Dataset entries
= = = =
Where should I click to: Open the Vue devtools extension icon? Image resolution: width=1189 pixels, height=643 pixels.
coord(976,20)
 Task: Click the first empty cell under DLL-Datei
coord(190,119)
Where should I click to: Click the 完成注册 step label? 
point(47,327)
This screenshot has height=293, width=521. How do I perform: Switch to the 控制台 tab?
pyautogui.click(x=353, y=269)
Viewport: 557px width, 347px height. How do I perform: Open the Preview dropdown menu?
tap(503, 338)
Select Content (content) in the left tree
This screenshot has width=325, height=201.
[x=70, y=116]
= = = =
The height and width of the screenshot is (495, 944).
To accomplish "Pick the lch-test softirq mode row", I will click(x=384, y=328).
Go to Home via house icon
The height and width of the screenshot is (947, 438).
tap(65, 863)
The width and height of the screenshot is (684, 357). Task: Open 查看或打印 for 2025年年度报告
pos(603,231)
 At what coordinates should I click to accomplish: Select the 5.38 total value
= = = =
Goal of the exercise:
Starting at the line that has "The width and" in the records above, restate word for word every line until the one that has "At what coordinates", and include that one as well.

Exercise answer:
The width and height of the screenshot is (684, 357). Task: Open 查看或打印 for 2025年年度报告
pos(603,231)
 At what coordinates should I click to accomplish: Select the 5.38 total value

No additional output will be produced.